There’s something special about vanilla cake with vanilla buttercream. It’s definitely one of my all time favorite desserts, for sure it’s in the top 3. I recommend this recipe with a cup of coffee and a roaring fire.

I have been wanting to practice piping for a while and this was a perfect excuse to try it out. I did a little bit of research (max 15 minutes honestly) on how to make piped roses and found that consistency and a steady hand are the two virtues of piped buttercream. The best part about needing to practice piping is that you literally have to make frosting. I’m not complaining honestly.
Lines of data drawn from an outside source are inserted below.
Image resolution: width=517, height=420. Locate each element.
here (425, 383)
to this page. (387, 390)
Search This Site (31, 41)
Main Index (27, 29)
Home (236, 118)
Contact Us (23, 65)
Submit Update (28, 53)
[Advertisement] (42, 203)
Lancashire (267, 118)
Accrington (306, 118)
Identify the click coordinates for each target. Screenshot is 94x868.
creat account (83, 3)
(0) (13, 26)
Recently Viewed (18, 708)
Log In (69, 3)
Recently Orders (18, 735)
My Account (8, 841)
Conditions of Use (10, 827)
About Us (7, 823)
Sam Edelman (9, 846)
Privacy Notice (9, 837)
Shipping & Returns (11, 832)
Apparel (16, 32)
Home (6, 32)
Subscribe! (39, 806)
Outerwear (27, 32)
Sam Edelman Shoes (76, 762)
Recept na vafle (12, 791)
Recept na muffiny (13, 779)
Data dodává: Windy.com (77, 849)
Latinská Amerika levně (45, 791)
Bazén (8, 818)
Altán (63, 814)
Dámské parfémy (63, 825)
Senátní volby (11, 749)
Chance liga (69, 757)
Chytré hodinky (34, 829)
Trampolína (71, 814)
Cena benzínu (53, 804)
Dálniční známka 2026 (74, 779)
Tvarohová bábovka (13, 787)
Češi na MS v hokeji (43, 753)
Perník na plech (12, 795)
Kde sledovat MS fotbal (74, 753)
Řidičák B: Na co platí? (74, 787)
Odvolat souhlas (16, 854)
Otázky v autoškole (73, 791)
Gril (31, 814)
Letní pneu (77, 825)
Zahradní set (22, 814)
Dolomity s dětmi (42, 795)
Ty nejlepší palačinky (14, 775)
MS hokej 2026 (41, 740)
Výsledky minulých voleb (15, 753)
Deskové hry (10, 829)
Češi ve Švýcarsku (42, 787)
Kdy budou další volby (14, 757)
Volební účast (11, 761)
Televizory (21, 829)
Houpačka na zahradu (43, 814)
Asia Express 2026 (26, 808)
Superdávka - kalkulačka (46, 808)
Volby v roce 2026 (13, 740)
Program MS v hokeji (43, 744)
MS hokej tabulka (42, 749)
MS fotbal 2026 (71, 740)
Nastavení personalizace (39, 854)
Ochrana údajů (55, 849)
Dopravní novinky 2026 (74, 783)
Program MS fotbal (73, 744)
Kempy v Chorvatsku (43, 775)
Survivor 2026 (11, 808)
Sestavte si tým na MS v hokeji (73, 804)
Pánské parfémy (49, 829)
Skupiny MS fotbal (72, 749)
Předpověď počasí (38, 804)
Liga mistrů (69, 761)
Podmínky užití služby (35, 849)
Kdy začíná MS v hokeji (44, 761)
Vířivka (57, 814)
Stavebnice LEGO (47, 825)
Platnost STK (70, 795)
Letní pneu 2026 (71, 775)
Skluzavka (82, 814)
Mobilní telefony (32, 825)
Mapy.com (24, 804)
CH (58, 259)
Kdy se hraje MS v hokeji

The vanilla cake recipe is from the Bobbette & Belle Cookbook . Their recipe is for a 3 layer cake but I decided to make cupcakes instead of the last layer. I greased two 9-inch round cake pans with butter and prepared one muffin tin for 12 cupcakes.

Vanilla Cake:

4 cups flour

4 1/2 teaspoond baking powder

1 teaspoon salt

4 large eggs

2 large egg whites

1 3/4 cups unsalted butter at room temperature

2 2/3 cups granulated sugar

1 tablespoon pure vanilla extract

2 1/4 cups whole milk

1.) Preheat oven to 350 degrees (F). Grease three 9-inch round cake pans with butter or non-stick cooking spray, then line the bottoms with parchment paper.

2.) In a medium bowl, whisk together the flour, baking powder, and salt. In a small bowl, beat together the eggs and egg whites.

3.) In a bowl of a stand mixer fitted with the paddle attachment, cream the butter and sugar on medium speed until light and fluffy, about three minutes. Add eggs in 3 additions, beating well after each addition and stopping after each addition to scrape down the sides of the bowl. Add the vanilla and beat until well combined

4.) With the mixer on low speed, alternate adding the flour mixture in 3 additions and milk in 2 additions, beginning and ending with the flour mixture. Blend after each addition until just combined, stopping the mixer to scrape down the sides of the bowl at least once. Divide the batter evenly between the pans. Using a rubber spatula to smooth the edges.

5.) Bake for 30 minutes or until the tops are turning a bit golden. (It took me 40 minutes)

6.) Allow the cakes to cool in the pans for 10 minutes before turning them out onto a wire rack to cool completely. Gentle remove the parchment.

The vanilla buttercream is a pretty standard recipe but the trick is to whip the butter and sugar together until there are peaks in the mixture. Then add the vanilla and the cream.

*I doubled the recipe so that I could save the leftover frosting in the freezer to practice piping later

Vanilla Buttercream

  • 3 cups powdered sugar

  • 1 cup softened butter

  • 1 teaspoon vanilla extract

  • 2 tablespoons whipping cream

***I used the Williams Sonoma food paste set to get the light pink color.